He gave the first hat a doubtful once-over. “I thaw my good friend the Duke wearing the thame hat a few monthth back. It looked good, but I’d rather outdo him if it’th all the thame to you — I’ll be around him tonight, and the hat’th gotta be something that makes eyebrowth rithe.”

“Of course,” Harry murmured, putting away the offending accessory.

“Thith one…” Valentine lingered over the second hat, and then cautiously tried it on, angling his head in front of a full-length mirror. “It feelth nice,” he acknowledged slowly. “But it’th a bit… boring. I don’t thuppose you can get thith band in bolder color?”

“Absolutely, in a few days—”

“I’m afraid it hath to be by tonight, Mr. Hart.”

Harry shook his head regretfully, too familiar with the eccentricities and demands of the rich and fashionable to be put off by the request. “In that case, we’ll have to continue our search. However, I have high hopes for your thoughts on this specimen…”

Harry carefully undid the clasps on the hatbox, and like a priest laying out a sacrifice on an altar, placed the hat before Valentine.

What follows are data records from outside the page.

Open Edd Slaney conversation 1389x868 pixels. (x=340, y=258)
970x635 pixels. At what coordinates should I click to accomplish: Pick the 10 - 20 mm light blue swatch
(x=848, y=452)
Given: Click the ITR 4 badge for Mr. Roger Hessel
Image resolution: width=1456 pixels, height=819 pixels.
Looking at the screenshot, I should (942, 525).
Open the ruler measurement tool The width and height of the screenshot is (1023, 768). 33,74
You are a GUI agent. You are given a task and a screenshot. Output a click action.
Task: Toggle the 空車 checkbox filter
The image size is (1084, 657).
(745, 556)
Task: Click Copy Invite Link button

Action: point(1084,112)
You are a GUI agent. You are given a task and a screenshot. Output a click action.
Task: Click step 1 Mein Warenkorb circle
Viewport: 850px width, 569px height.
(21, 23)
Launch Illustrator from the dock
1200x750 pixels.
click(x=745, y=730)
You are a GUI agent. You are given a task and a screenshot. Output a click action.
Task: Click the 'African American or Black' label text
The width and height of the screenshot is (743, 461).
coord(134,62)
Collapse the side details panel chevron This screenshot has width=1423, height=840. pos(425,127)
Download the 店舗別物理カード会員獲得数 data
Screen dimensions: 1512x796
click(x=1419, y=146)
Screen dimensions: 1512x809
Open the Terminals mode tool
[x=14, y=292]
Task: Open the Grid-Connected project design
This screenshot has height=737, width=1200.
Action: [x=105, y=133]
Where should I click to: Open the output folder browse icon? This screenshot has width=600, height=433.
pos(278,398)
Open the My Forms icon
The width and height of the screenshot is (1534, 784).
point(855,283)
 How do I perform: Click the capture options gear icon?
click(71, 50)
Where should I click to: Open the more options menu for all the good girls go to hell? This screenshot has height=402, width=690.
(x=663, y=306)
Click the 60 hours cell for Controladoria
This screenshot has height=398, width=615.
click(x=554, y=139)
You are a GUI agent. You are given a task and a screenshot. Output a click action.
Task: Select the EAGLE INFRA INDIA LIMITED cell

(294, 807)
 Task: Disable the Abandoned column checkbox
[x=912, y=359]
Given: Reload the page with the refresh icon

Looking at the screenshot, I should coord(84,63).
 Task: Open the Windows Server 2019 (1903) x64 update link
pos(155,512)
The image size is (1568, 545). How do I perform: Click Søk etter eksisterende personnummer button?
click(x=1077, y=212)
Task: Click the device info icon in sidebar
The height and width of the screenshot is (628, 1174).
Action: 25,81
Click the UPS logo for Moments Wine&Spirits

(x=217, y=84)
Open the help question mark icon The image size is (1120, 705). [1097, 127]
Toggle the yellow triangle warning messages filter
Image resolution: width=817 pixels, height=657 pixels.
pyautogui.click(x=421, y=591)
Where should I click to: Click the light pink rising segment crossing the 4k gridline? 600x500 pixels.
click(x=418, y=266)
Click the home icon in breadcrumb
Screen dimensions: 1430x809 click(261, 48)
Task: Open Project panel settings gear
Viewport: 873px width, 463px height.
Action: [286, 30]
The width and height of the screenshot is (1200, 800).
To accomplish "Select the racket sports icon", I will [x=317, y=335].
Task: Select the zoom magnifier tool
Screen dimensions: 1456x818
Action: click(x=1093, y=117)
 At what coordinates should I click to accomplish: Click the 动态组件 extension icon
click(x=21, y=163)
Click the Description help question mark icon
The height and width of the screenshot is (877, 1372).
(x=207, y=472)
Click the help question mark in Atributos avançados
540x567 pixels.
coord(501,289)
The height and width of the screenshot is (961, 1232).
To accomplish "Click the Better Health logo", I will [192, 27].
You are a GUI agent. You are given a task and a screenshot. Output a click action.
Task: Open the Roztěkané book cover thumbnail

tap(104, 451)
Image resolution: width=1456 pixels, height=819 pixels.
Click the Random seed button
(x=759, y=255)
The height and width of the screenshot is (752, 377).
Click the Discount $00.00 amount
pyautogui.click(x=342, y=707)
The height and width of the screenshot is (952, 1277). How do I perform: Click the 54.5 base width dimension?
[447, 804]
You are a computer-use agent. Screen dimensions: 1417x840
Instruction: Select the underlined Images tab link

“This top hat is one of the few silk and gossamer hats available — as you may know, most are wool or fur,” Harry murmured. “The silk was imported from Brogues. The gossamer was cured for five months before it could be used for this purpose. And the trimming is made from the silk of Golden Monarch moths, and is entirely undyed. Its color will never fade.”

Harry held his breath while Valentine held up the top hat critically, and looked it over at length.

At last, the man said, almost wistfully, “It’th lovely… but it has no thoul.”

Harry blinked rapidly. “Soul?”

Valentine shook his head. “I want a hat with thoul, Mr. Hart. A hat that’th felt the emothionth of itth wearer. A hat that knowth both heaven and hell. A hat, in fact… with a hithtory.” He closed his eyes, sniffed once or twice, and then pointed dramatically. “I would, in fact, like _that_ hat.”

Harry followed the direction of his finger, and frowned in severe puzzlement. “But— but, that’s _my_ hat.”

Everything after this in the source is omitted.